Los que nacimos, como yo, en los últimos años de la década de los cincuenta, tuvimos el triste privilegio de presenciar el fin de un mundo centenario. Hoy sólo una mente enferma podría imaginar la atmósfera tortuosa del colegio de monjas de mis primeros recuerdos escolares: cristos milagreros retorciéndose de dolor, amenazas de castigos e infiernos, el rechinar de los pasos en aquellos pasillos agobiantes, en aulas siempre sombrías bajo tardes de invierno, tedio y miedo entreverados con el sano olor a niño, lápiz y goma y el ácido tufillo a fermentado de algunas religiosas…
Corrían los primeros años de los sesenta, y hasta en nuestro trasnochado pero digno país se filtraba algo de aquel aire nuevo y optimista que llenaba los pulmones y los bolsillos de occidente. Mis padres supieron verlo, y me sacaron de aquel antro para llevarme a un colegio de ínfulas, de aquellos de uniforme escocés pero nombre de santo, regentado, cómo no, por un señor orondo de cabello engominado, gafas oscuras y bigote.
El colegio, que contaba con unas instalaciones imponentes y unos precios a tono con éstas, se nutría por una parte de gente de los alrededores, que confiaba en una calidad de enseñanza proporcional a tanta magnificencia, y por otra, de lo más díscolo y desvergonzado de los vástagos de la gente bien de la capital, que los matriculaba allí en régimen de media pensión o internado para librarse de ellos y que intentasen meterlos en cintura.
Así que, los que volvíamos a comer y a dormir a casa, hijos de obreros los más, siempre con esa responsabilidad que da el saber que tu formación les está costando un ojo de la cara a tus padres, teníamos ante nosotros un espectáculo que contribuyó no poco a formarnos en las miserias e injusticias de la vida.

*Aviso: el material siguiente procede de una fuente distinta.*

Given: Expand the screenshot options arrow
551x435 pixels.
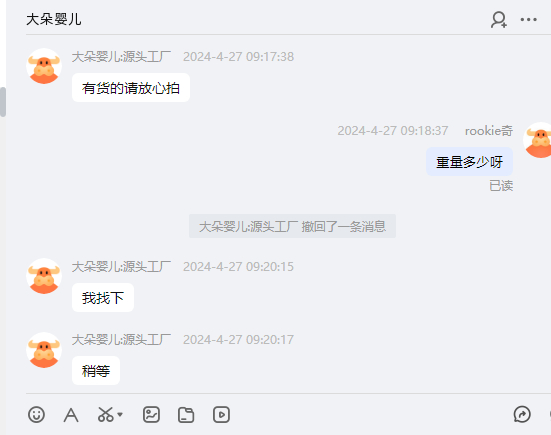Looking at the screenshot, I should click(x=120, y=415).
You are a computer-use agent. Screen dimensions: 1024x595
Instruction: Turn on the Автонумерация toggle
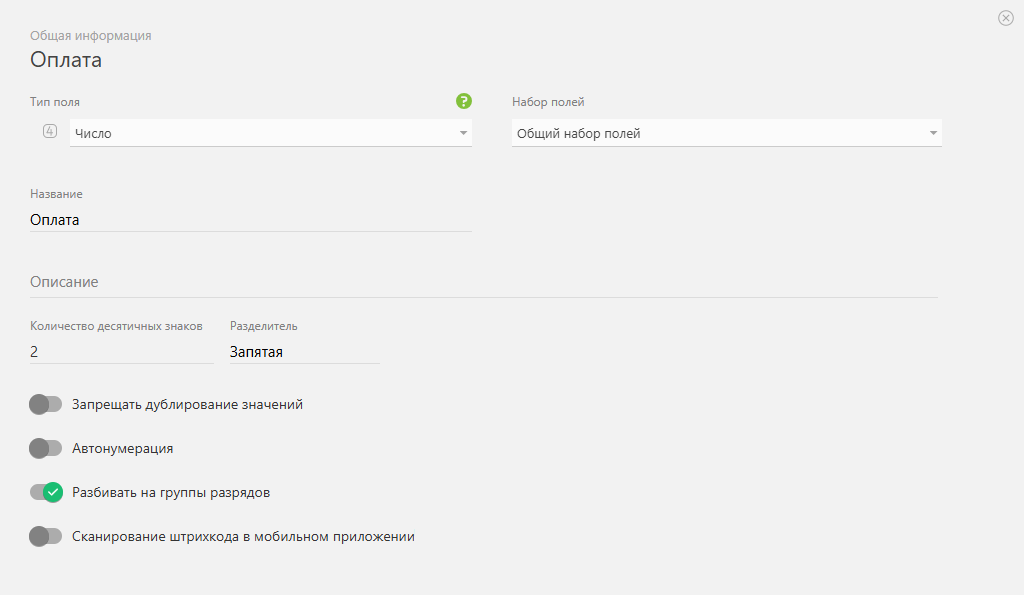tap(46, 448)
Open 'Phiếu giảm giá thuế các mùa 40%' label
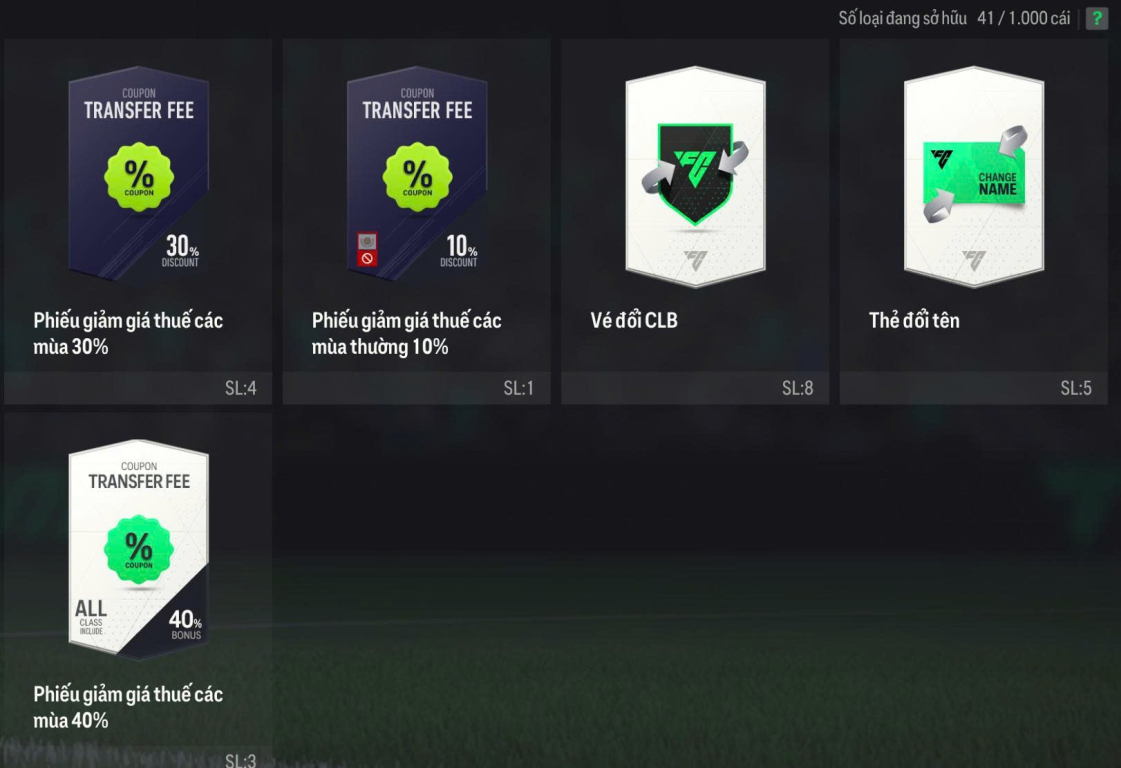The image size is (1121, 768). [x=128, y=707]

Y digo formación de la vida, porque la académica era un camelo. Debían pagar muy poco en aquel centro para que acabase remansándose, precisamente allí, la colección de fracasados y desbaratados mentales que tuve como profesores. La verdad es que si en vez de vegetar en aquel colegio hubiesen montado un circo de traumas para psiquiatras, habrían viajado por todo el mundo y se habrían hecho de oro.
Los que conmigo peinan canas han sufrido individuos más o menos parecidos y no espero asombrar a nadie, todos sabemos lo que pasaba a veces con esta profesión en un tiempo en que la autoridad no se cuestionaba. Pero no me resisto a citar algunos personajes, como aquel profesor de francés de supuesto origen belga que obsesivamente nos contaba, a nosotros, niños de once años, sus andanzas contra los alemanes durante la Segunda Guerra Mundial. Lo peor no era eso, sino que cuando se alteraba empezaba a gritar en alemán como el auténtico militar nazi que siempre sospechamos había sido.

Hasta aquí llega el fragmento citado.